### RECORDS TO USE
• • •

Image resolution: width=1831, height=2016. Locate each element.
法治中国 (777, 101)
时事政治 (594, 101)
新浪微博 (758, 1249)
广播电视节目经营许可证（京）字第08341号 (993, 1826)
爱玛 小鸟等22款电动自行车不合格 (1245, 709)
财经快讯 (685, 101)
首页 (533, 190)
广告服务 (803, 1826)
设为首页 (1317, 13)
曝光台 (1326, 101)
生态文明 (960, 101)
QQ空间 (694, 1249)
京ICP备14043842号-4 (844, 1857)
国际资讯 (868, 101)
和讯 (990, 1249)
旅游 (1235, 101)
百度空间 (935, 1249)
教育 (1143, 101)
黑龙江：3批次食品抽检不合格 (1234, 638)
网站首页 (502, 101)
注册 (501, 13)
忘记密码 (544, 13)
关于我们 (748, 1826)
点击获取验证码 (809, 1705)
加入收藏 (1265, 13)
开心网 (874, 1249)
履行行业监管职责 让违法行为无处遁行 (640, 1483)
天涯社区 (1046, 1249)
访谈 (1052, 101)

• • •

### AIM OF THE TASK
Provide an exact transcription of every entry above.

### SOLUTION TO THE EXERCISE
Image resolution: width=1831, height=2016. Locate each element.
法治中国 (777, 101)
时事政治 (594, 101)
新浪微博 (758, 1249)
广播电视节目经营许可证（京）字第08341号 (993, 1826)
爱玛 小鸟等22款电动自行车不合格 (1245, 709)
财经快讯 (685, 101)
首页 (533, 190)
广告服务 (803, 1826)
设为首页 (1317, 13)
曝光台 (1326, 101)
生态文明 (960, 101)
QQ空间 (694, 1249)
京ICP备14043842号-4 (844, 1857)
国际资讯 (868, 101)
和讯 (990, 1249)
旅游 (1235, 101)
百度空间 (935, 1249)
教育 (1143, 101)
黑龙江：3批次食品抽检不合格 (1234, 638)
网站首页 (502, 101)
注册 (501, 13)
忘记密码 (544, 13)
关于我们 (748, 1826)
点击获取验证码 (809, 1705)
加入收藏 (1265, 13)
开心网 (874, 1249)
履行行业监管职责 让违法行为无处遁行 (640, 1483)
天涯社区 (1046, 1249)
访谈 (1052, 101)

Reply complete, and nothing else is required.